Estoy exhausta de tener que caminar por las calles como si viviera en una película de suspense, donde soy la chica que acelera su paso mientras observa con mirada de pánico sus arrabales, pero no visualiza a nadie, mientras siente en su espalda el peso de unos ojos desconocidos, mientras siente la respiración de quién la acecha en la obscuridad tenebrosa de una calle desolada. Así vivo mientras recorro las calles de la ciudad, el único detalle contrapuesto es que esto no solo me sucede por las noches sino también cuándo el sol muy a lo lejos fulgura a la metrópolis y, sin lugar a dudas, así se sienten millones de chicas en todas partes del mundo.

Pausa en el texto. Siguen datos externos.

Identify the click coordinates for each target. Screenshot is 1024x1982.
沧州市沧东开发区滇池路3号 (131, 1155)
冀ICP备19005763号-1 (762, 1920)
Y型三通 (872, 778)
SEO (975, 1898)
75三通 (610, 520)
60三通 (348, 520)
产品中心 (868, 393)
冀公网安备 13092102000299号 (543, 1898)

El acoso callejero es un tema controversial, hay quienes justifican dicha perversidad, quienes nos miran con el ojo de la culpabilidad como si fuésemos asesinas seriales y hay quienes argumentan con la voz en modo off, casi en susurros, que somos como objetos de valor posando en alguna estantería del centro, con derecho a que nos griten obscenidades o nos incomoden la existencia o peor aún que nos obliguen a sentir miedo de que un día o una noche cualquiera no logremos llegar a casa vivas y que nuestros seres queridos pasen la noche en vela, con el alma en vilo aguardando noticias nuestras, esperando que se nos haya olvidado avisar, que estamos bien y rezando entre los dientes para que no seamos una Mara Castilla más.

En América Latina, durante el año 2016 un total de 2089 mujeres fueron víctimas de feminicidio, siendo Honduras el país con el más alto número de mujeres asesinadas, ubicando así 13.3 feminicidios por cada 100.000 mujeres. En México mueren siete mujeres al día, víctimas de esta mortal ola de violencia y misoginia, por otra parte en lo que va del año 2017 en Argentina se han registrado 143 muertes por feminicidios y esto no se detiene en el resto de los países latinos ni mucho menos en el resto de los continentes.

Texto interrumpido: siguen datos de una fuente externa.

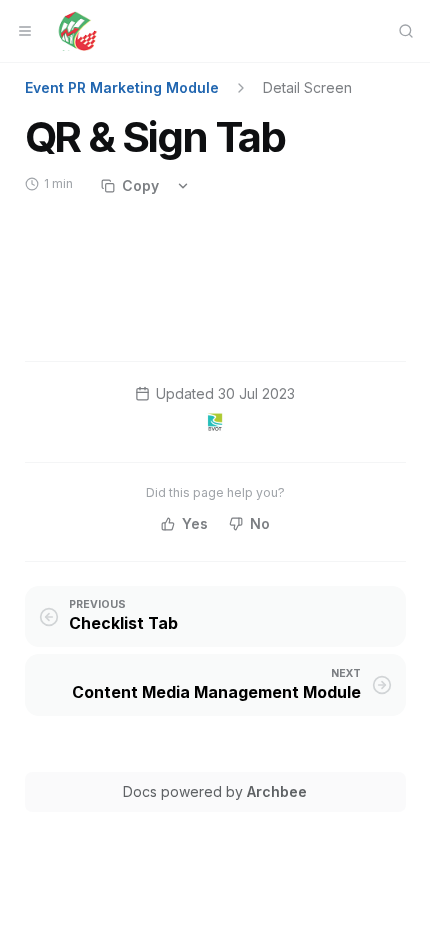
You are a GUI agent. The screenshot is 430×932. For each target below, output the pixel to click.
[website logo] (77, 31)
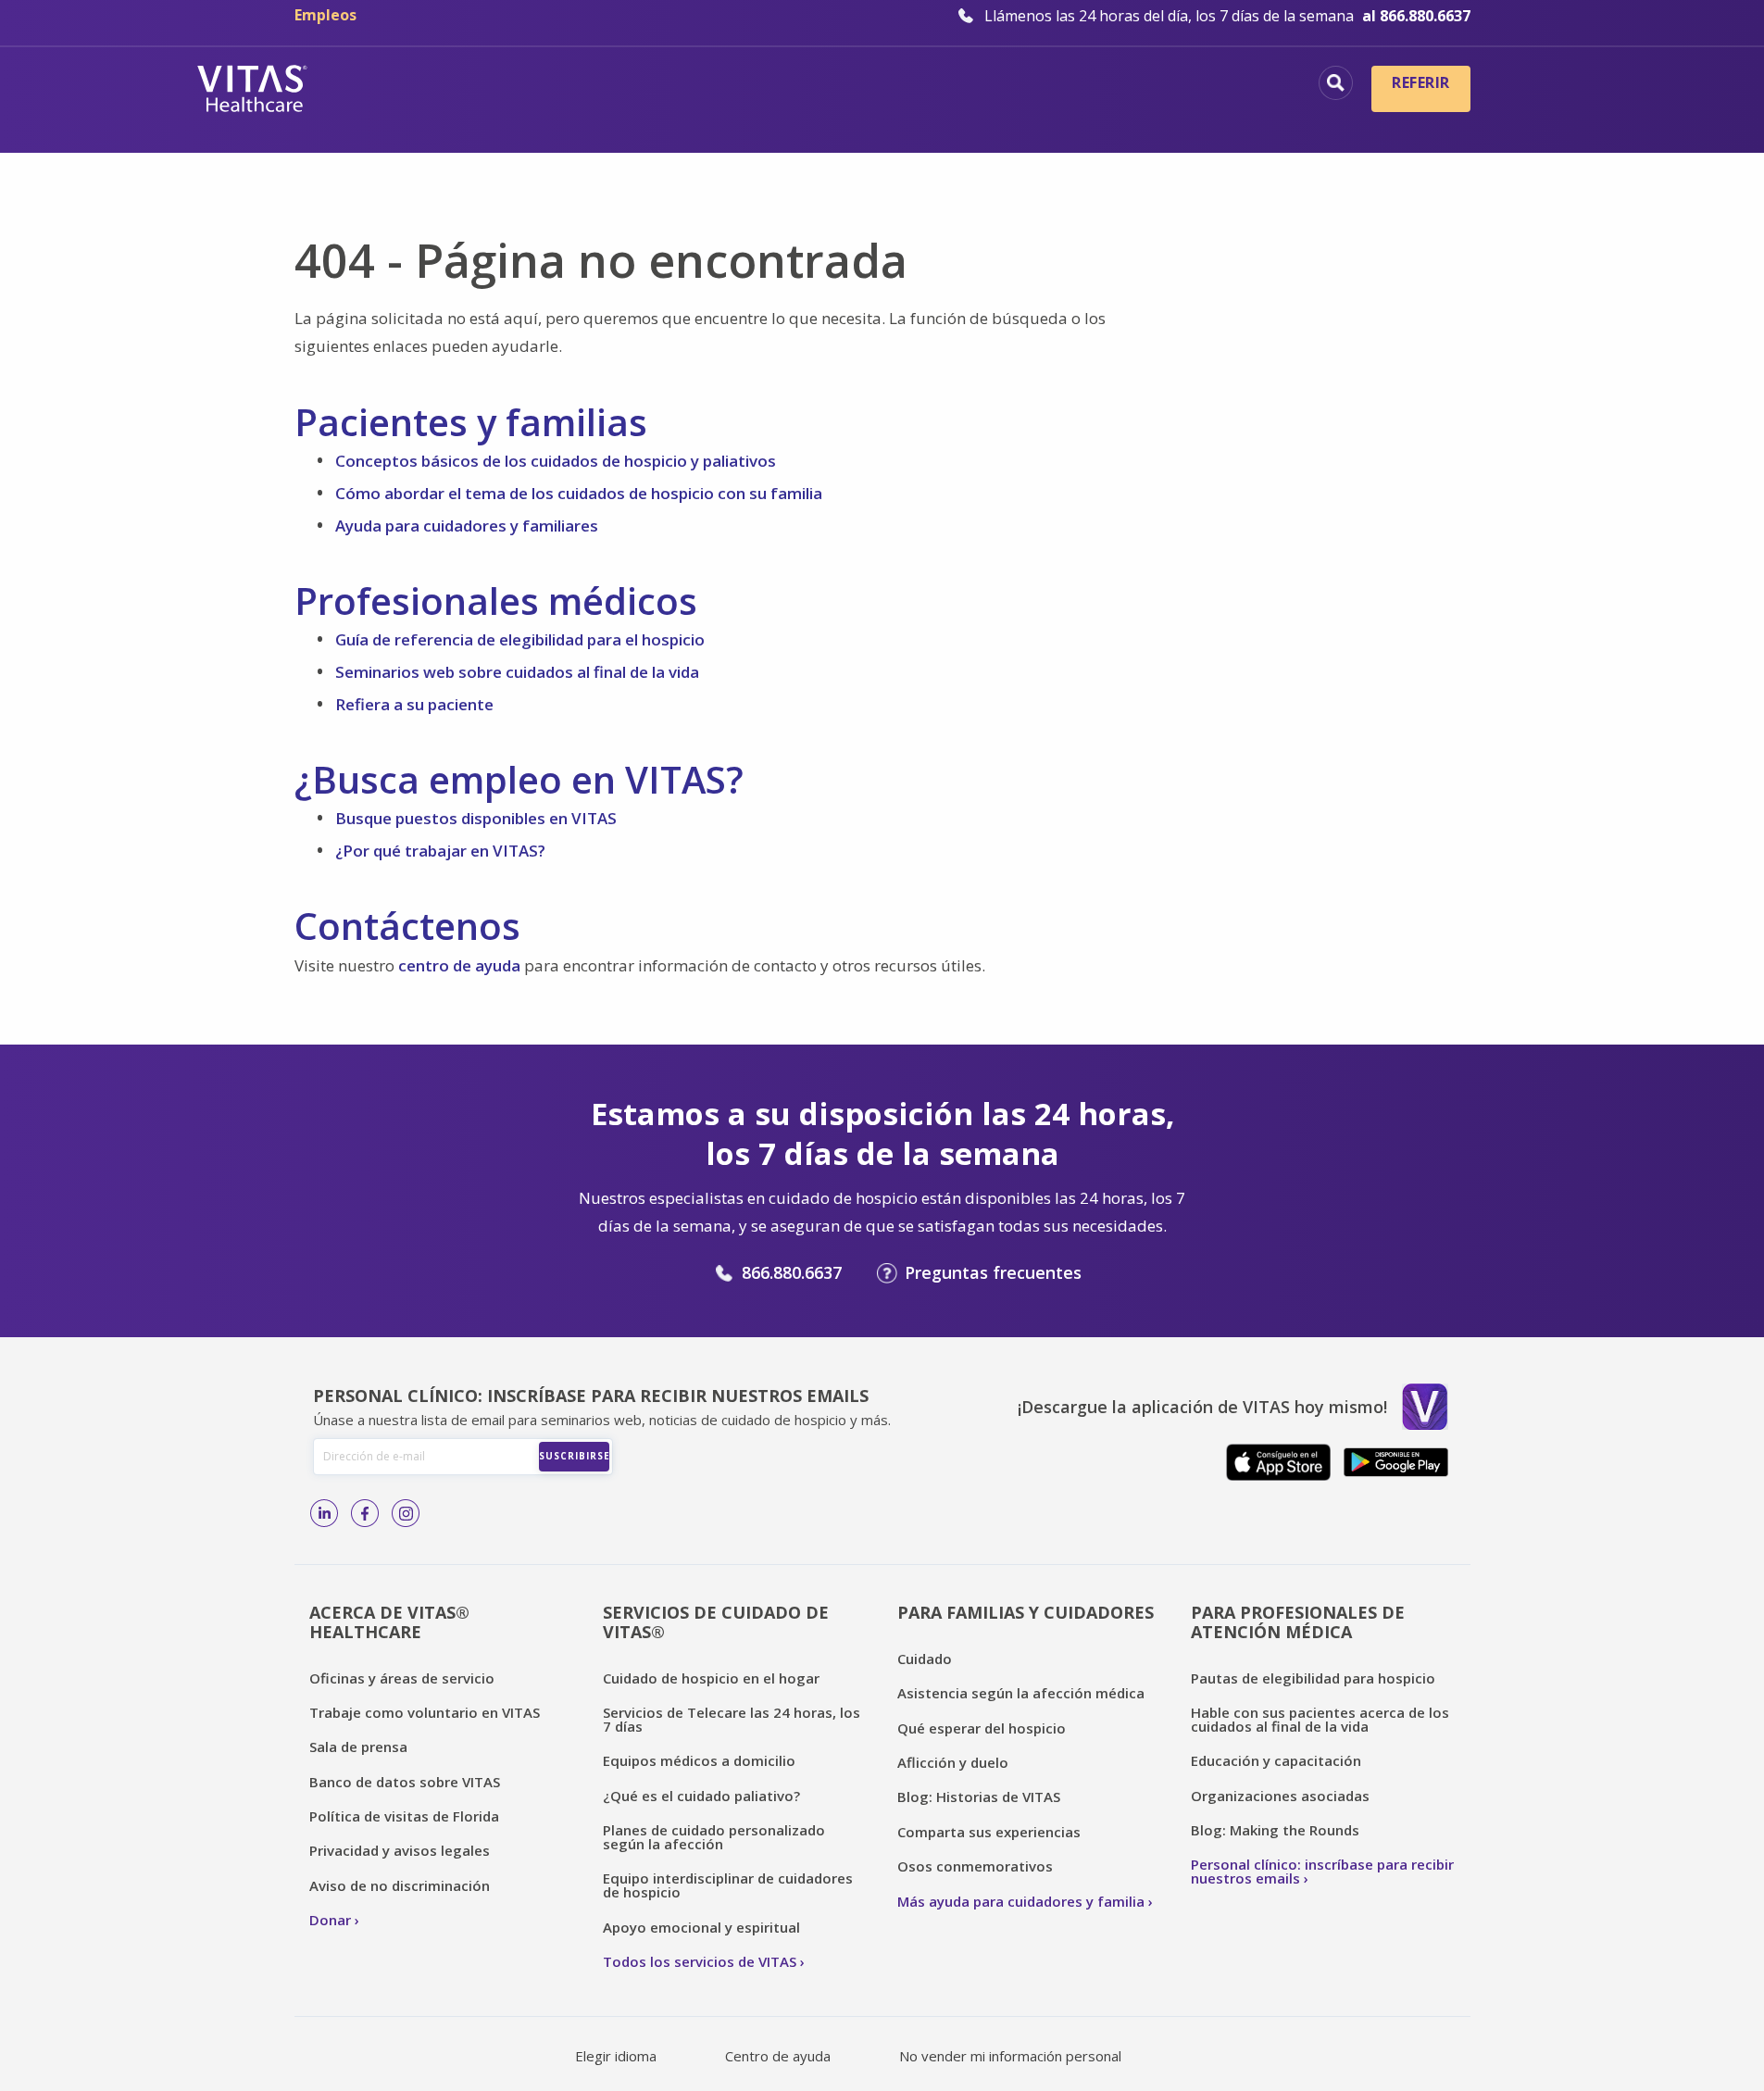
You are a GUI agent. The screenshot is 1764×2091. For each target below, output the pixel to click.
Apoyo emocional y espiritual (701, 1927)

Ser asesinada por razón de sexo es una barbarie. Ser denigrada por tener entre las piernas un Monte de Venus y entre el pecho dos islas paradisíacas con ápices de cerezas, que no son más que sinónimos de arte y no de criminalidad es un hecho terrorífico. Es como si desde el momento en que el ginecólogo le da la noticia a tus padres de que serás una niña, tuvieras una marca en esta sociedad disociada y estás a punto de entrar en un campo de batallas entre tu seguridad, tu bienestar, tu vida y la crueldad de quienes creen que tienen el poder. Porque, seamos sinceros y aceptemos nuestra verdad, como féminas el acoso no es solo un tema de deseo, es un tema de poder.

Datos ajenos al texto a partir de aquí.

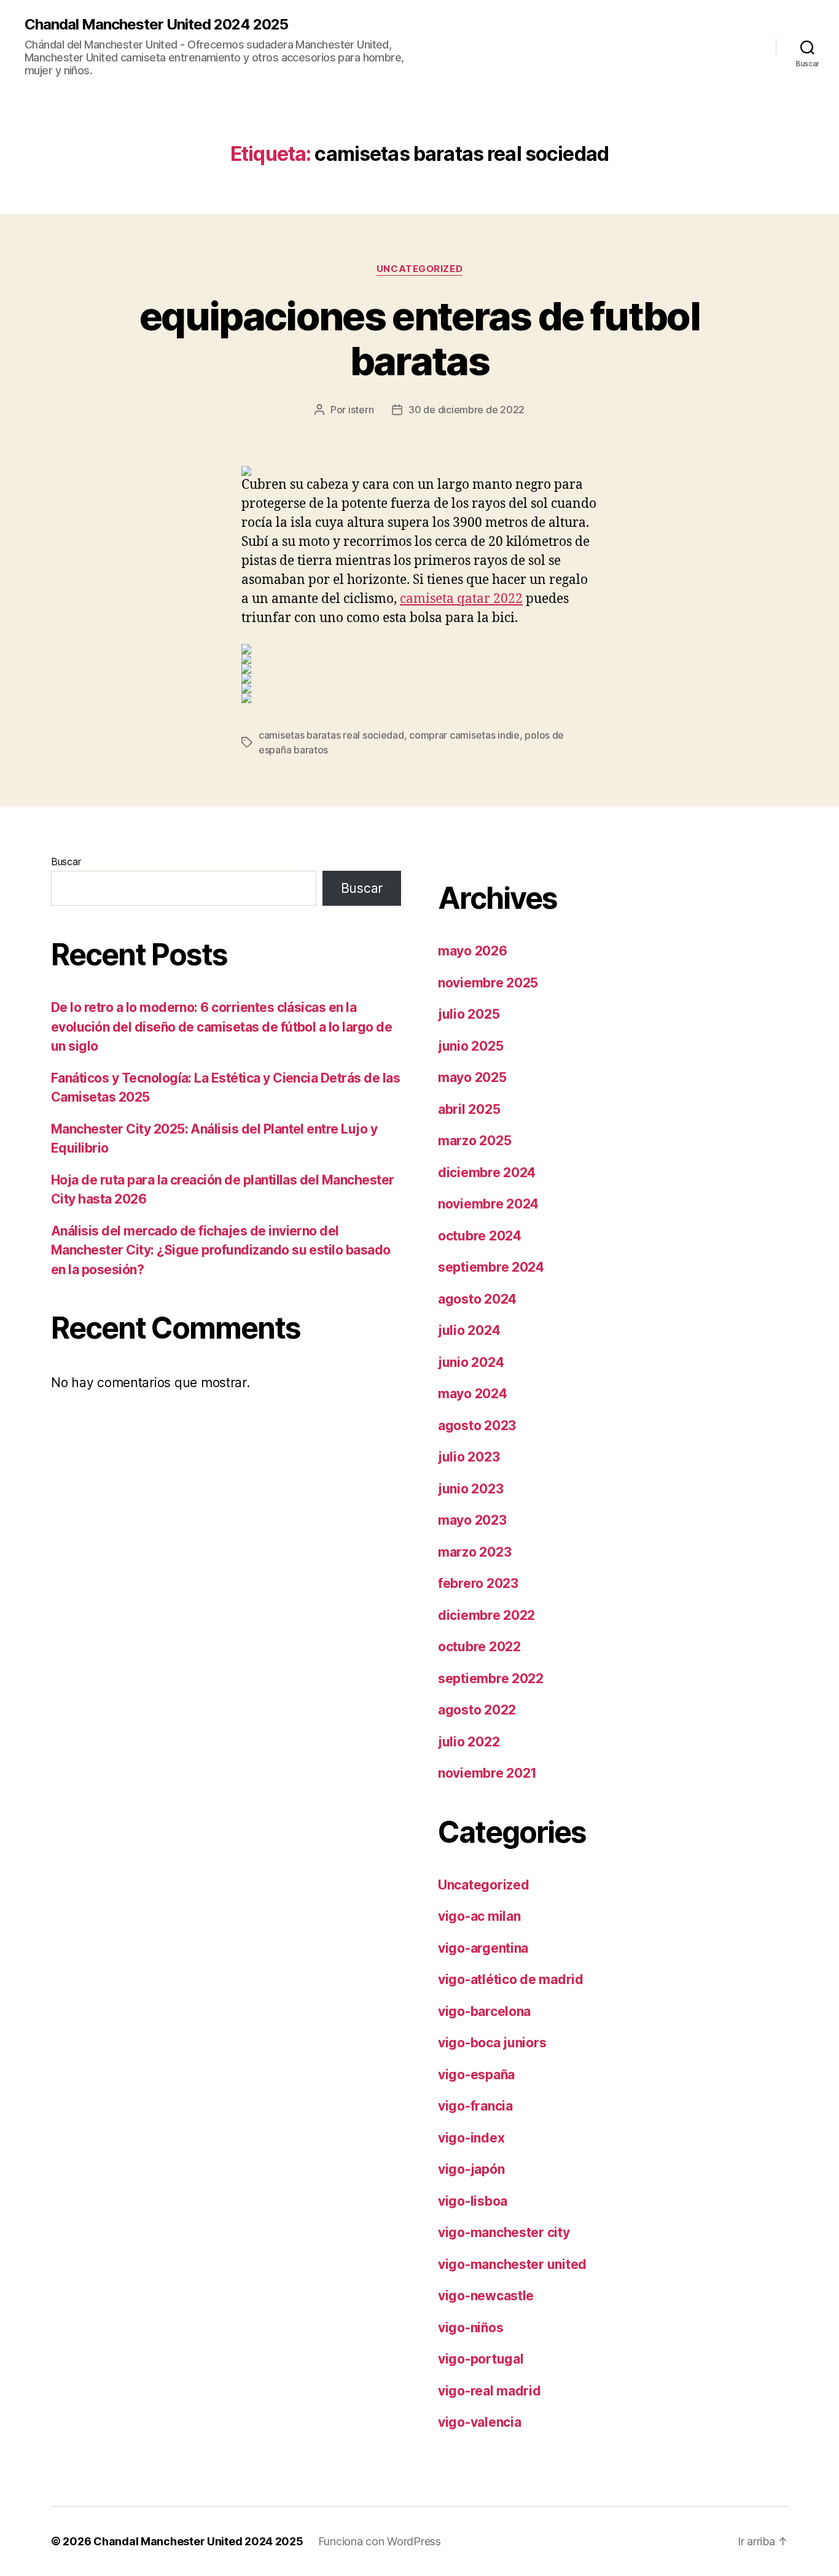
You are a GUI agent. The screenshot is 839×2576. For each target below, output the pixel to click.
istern (360, 409)
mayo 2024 (472, 1393)
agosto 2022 (477, 1710)
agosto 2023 (477, 1425)
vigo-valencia (479, 2422)
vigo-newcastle (486, 2295)
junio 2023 (470, 1488)
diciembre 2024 (487, 1172)
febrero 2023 (478, 1583)
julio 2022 (468, 1741)
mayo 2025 (472, 1077)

Debemos hacernos sentir, debemos gritarlo, por redes cibernéticas, entre reuniones familiares, conversaciones triviales, grupos de Whatsapp, medios de comunicación, crónicas, artículos, poemas, novelas, libros, revistas, largometrajes, cortometrajes, caricaturas. Debemos hablarlo en charlas, educar a los niños, hacer eco profundo a la bestialidad en la que estamos sumergidas simplemente por ser mujer. Prohibamos normalizar esta vileza que atenta contra nuestro bienestar, que nos conduce al terror de la inseguridad física y emocional. Seamos la voz, yo quiero ser también una voz para que no haya ni una menos y ni una más.